La jaula

 

A Goody

El agua de la tina no escurría, pero estaba preparada para que entrara en ella como una sombra corre al paraíso. Mis pensamientos versaban en torno a la soledad: un suicidio, rata in fraganti que deseaba devorar su propia trampa. El frío terrenal calcinaba mis pies. Mi tórax, al descubierto, mudaba de la cálida iluminación a una oscuridad sagrada, y de mi cintura hacia abajo una diminuta toalla, que apenas resistía la gratificación del aire, se meneaba con un vaivén.

A punto de entrar a la tina a mitad de la noche, un sonido agudo penetró más mi comodidad que mis oídos; eran mis compañeros que, acompañados de una maestra hermosa, deseaban entrar a la casa. Abrí la puerta, advirtiendo que el tiempo era esencial no sólo para el contrabando de penas, sino para desaparecer, y me refugié de inmediato en algún rincón de la infinita casa para vestirme. 

Al hacerlo, mi insospechado perro Goody despertó abruptamente; miré el resplandor de sus ojos todavía somnolientos, lo tomé por el cuello delicadamente para ponerle su correa, puesto que es un perro que tiende a ladrar en cuanto invaden el espacio de sus amos, y desde ese pequeño rincón divisamos a la mujer.

La maestra se adentró a la casa, y abandonó una bicicleta ya vieja y arrugada por la aurora. En cuanto el eco de sus huellas quedó vacío, salí de mi refugio junto con Goody, tomándolo de su correa; y aún semidesnudos, recorrimos por unos minutos la infinita casa hasta dar con un pasillo absoluto de oscuridad.

La prolífica casa destapó el rostro de mi enemigo, de esa sombra, y existió una breve simpatía entre nosotros. La obligación que proyecté en su silencio (una obligación que supongo era encomendada por alguna deidad) y el tímido impulso quedaron sólo dentro de mi mente. Reculé y nos miramos como un complemento, como un sol de entre un horizonte, y Goody atacó a su gato negro que para mí había pasado desapercibido.

Mis falsas y tontas intenciones de golpear a mi enemigo lo llevaron a contraerme entre sus brazos, me abrazó brutalmente. Busqué desesperadamente a Goody con los ojos, como lo hacen todos los que van en manada, esperando que uno sea el libre y el que libere al cautivo, pero yo, y no él, lo había abandonado. Entre sus brazos de aquel monstruo promiscuo, me encarcelé.

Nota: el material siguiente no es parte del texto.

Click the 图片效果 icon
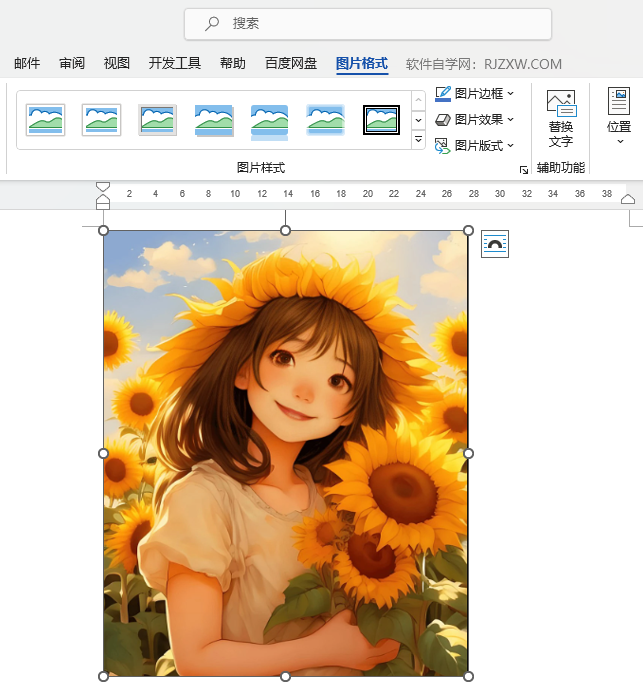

Miré fijamente a su gato negro, y el poder de su apariencia me despellejó el espíritu. El color de su pelaje era más profundo que cualquier miedo engendrado; más negro que el último respiro; mucho más pecador que el mismo averno y el camino infinito, que no lleva a ningún lugar. No mentiré, un temor inexplicable trepó por mi cuerpo, y el peso de la sombra de mi enemigo lo colmó.

Sólo pude ofrecer la mano derecha de mi alma, arrastrando un poco las cobijas que me cubrían y, ante tal indicio de zafarme del cautiverio, el infeliz giró el muro frente a mí en un ángulo de ciento ochenta grados, de tal manera que el suelo se reveló ante mí, ante la mirada del confuso individuo. Desde ese día no he intentado escapar, pues la fuerza de la jaula no es reducible. El presentimiento se prolonga, el tiempo en sí se procrea más eterno de lo que ya es y mi alma jamás podrá huir de los brazos de esa sombra.